Eyring theory for plasticity in amorphous polymers violates Curie's principle

Abstract

In 1936, Eyring introduced a model for plastic flow which still forms the bedrock of practically all studies on plasticity of glassy polymers. Though the concept of activated process he introduced is fundamentally relevant, we argue here that under no circumstances can the Eyring model be correct as it violates Curie's principle, which is a basic physical requirement of statistical mechanics. An alternative model was proposed by [Long et al., Phys. Rev. Mater., 2018, 2, 105601] to describe the acceleration of the dynamics by an applied stress, in which the elastic energy stored at the length scale of dynamical heterogeneities ξ ≈ 3 – 5 nm reduces the free energy barriers for relaxation.
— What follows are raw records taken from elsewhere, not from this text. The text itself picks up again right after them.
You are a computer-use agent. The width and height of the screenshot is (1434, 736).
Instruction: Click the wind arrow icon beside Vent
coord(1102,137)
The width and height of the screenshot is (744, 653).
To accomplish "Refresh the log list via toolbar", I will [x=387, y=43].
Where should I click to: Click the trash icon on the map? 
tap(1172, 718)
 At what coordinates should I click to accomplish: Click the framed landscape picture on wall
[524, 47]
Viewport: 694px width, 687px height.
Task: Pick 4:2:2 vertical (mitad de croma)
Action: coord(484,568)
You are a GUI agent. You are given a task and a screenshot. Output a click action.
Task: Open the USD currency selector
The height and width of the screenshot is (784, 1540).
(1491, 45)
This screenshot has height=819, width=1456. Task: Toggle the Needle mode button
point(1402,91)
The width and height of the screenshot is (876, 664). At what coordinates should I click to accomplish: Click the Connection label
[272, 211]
While this model still considers α-relaxation as an activated process, as did Eyring, it fully complies with Curie's principle. It is based on a Landau expansion of the free energy barriers as a function of the applied stress. We argue that, due to the large length scale involved in the α-relaxation, only the leading quadratic order term should be retained, as higher order terms are negligible. We discuss a few recent experiments which confirm these features. This model opens the way to set glassy polymers plasticity into the realm of out-of-equilibrium statistical physics and condensed matter physics, which we argue is the appropriate framework for considering the physics of glass transition and mechanical properties of glassy polymers.